AWS for Industries

Scaling Automated Driving data processing and data management with BMW Group on AWS

Autonomous driving (AD) and highly automated driving are key technologies in the automotive industry. Fully realized, they have the potential to fundamentally transform the automotive and mobility industries through improved comfort and safety and new business models for automobile manufacturers. The BMW Group is one of the leading OEMs in the automotive industry. This year, the BMW Group will launch a highly automated self-driving system on 7 Series. In a 2020 AWS re:Invent session, we learned how the BMW Group collects over a billion kilometers of anonymized perception data from its worldwide connected fleet of customer vehicles to help the BMW Group develop safer and more capable automated driving systems. In general, BMW Group does not process vehicle data without informed consent, unless the data processing is legally required. Informed consent requires transparency about the data being processed and the processing purpose. This blog will describe how BMW Group collects, analyzes and visualizes customer vehicle data on AWS.

Purpose of customer vehicle data

In general, there are two types of vehicle data for AD: test data and customer vehicle data. Test vehicles are internal development cars used by automakers with additional sensors and logging systems not found in  standard vehicles for customers. This additional equipment enables automakers to collect more detailed vehicle data. In this post, we will focus on the customer vehicle data. Customer vehicle data is all about real-world data and real driving behaviors. Customer vehicle data, which may be based on direct customer behavior, is important because it allows automakers to understand how to better design, improve, verify, validate, and homologate the AD functions of their vehicles.
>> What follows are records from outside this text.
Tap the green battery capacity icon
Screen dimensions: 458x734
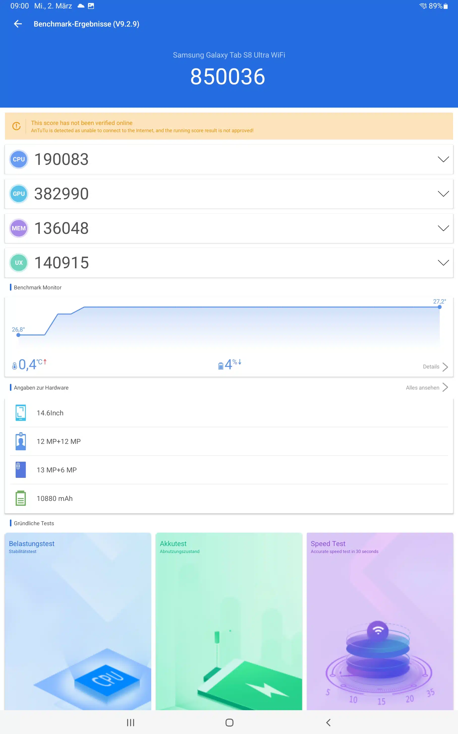coord(21,498)
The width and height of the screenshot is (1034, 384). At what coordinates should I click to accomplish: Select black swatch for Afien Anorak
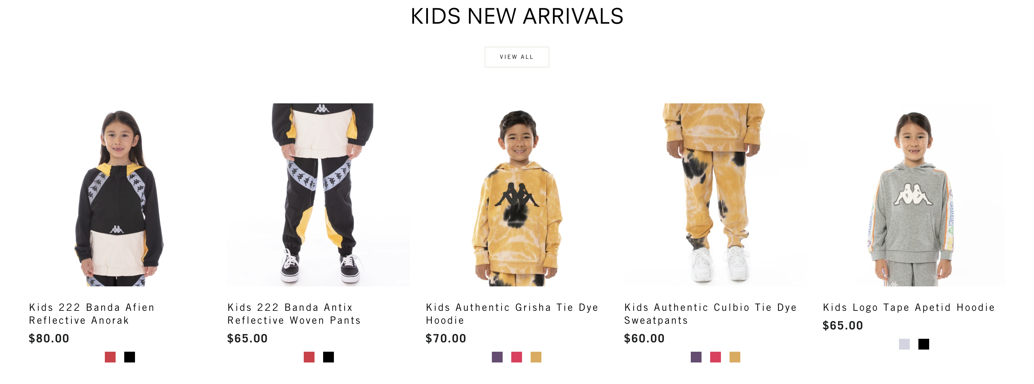pos(130,357)
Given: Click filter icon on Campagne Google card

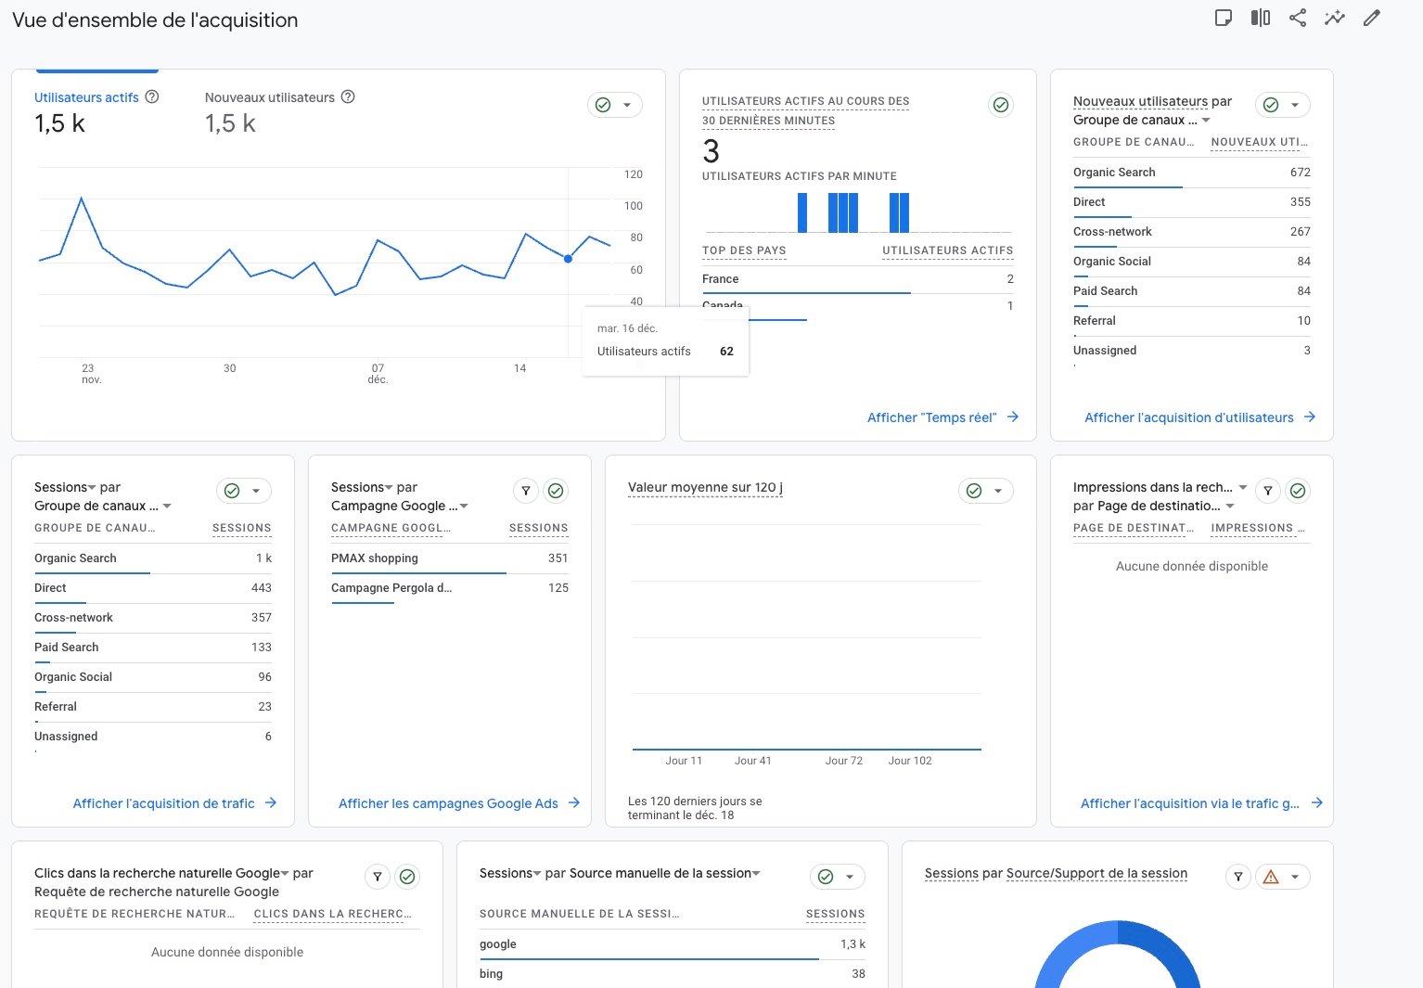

For example, data from customer vehicles reveals when and where a specific AD function is used the most by the customer, and where the function needs improvement. This helps the AD function developers at the automaker to strategically focus on areas with high impact and value for its customers. Customer vehicle data is also used for validation and verification of AD functions. For example, the data may be used to compute the frequency of a driving scenario, and to estimate the criticality of a function failure in that scenario.

Collection of customer vehicle data

Customer data can only be collected and used by the automaker if the customer provides affirmative consent for such collection and use. If consent is provided to the BMW Group, the AD function data of the vehicle is collected via the BMW Group’s custom data collection platform. Two types of data are collected:

  • Time series data collected continuously during a drive, which is useful for most analytics use cases; and
  • Event-based data recorded in pre-defined scenarios like emergency braking, which is used for specific analytics tasks.

Both types of vehicle data are sent over-the-air by the BMW Group to its data storage on AWS. Collected data include:

  • Data from the vehicle, such as speed, mileage, position, the operational state of the AD functions.
  • Data from the environment, such as lane boundaries, traffic participants, and weather conditions.

The next step of data collection will be for the BMW Group to collect raw sensor data in specific situations. The BWM Group collects customer data from the following regions: EMEA, US, and China on various operational design domains (ODD) and subject to customer consent. More than a billion km of data are collected corresponding to more than 50 TB in each region per year.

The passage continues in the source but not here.